> _Problem to work on_
Let the line containing "ЗВЕЗДЫ (244, 76)" serve as the first line of the answer and the final line of the entries as its last, with every line between copied exactly.

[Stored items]
----------
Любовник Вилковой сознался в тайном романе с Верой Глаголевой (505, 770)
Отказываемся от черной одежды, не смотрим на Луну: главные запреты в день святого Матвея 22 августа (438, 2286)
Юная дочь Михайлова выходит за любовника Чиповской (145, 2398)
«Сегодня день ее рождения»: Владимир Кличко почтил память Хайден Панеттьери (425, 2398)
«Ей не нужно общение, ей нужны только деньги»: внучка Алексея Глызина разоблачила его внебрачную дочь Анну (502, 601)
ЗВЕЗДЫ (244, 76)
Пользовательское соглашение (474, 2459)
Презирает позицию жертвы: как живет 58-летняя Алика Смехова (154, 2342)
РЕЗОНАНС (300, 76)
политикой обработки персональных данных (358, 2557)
----------
> _Task result_
ЗВЕЗДЫ (244, 76)
Пользовательское соглашение (474, 2459)
Презирает позицию жертвы: как живет 58-летняя Алика Смехова (154, 2342)
РЕЗОНАНС (300, 76)
политикой обработки персональных данных (358, 2557)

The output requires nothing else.